WORK TO COMPLETE: The answer must be the lines from the one containing "Instruction: Click the 正常 status tag in row 5" through the last line of the data below, copied exactly, with nothing else.

(Saved entries)
↓
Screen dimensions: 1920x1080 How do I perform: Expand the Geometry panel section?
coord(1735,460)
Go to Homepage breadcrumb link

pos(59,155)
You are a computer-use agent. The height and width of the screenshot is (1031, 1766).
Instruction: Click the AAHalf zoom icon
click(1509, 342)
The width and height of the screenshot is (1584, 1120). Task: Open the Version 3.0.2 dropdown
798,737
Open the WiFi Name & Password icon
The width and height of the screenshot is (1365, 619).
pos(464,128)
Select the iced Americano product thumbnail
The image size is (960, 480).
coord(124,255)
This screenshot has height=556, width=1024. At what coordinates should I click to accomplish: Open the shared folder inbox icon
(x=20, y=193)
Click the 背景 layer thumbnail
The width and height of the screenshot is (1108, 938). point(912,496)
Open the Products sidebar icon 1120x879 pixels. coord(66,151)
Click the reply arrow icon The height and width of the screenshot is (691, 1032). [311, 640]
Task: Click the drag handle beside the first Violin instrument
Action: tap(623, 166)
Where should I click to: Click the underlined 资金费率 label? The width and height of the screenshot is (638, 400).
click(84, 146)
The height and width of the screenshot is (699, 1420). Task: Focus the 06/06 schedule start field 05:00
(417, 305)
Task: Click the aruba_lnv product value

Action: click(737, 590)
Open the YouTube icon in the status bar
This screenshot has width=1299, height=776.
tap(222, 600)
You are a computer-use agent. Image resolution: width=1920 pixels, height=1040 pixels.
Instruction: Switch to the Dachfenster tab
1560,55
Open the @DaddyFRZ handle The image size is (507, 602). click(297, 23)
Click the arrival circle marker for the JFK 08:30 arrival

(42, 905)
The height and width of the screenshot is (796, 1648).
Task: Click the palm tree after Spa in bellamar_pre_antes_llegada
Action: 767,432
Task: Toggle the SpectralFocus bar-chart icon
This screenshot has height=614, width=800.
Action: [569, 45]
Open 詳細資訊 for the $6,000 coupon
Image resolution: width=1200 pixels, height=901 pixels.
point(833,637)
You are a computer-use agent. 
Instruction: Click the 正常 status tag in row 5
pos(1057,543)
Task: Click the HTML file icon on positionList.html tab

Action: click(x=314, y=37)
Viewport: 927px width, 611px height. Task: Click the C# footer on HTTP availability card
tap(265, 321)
↑
WRITTEN REPLY:
Instruction: Click the 正常 status tag in row 5
pos(1057,543)
Task: Click the HTML file icon on positionList.html tab

Action: click(x=314, y=37)
Viewport: 927px width, 611px height. Task: Click the C# footer on HTTP availability card
tap(265, 321)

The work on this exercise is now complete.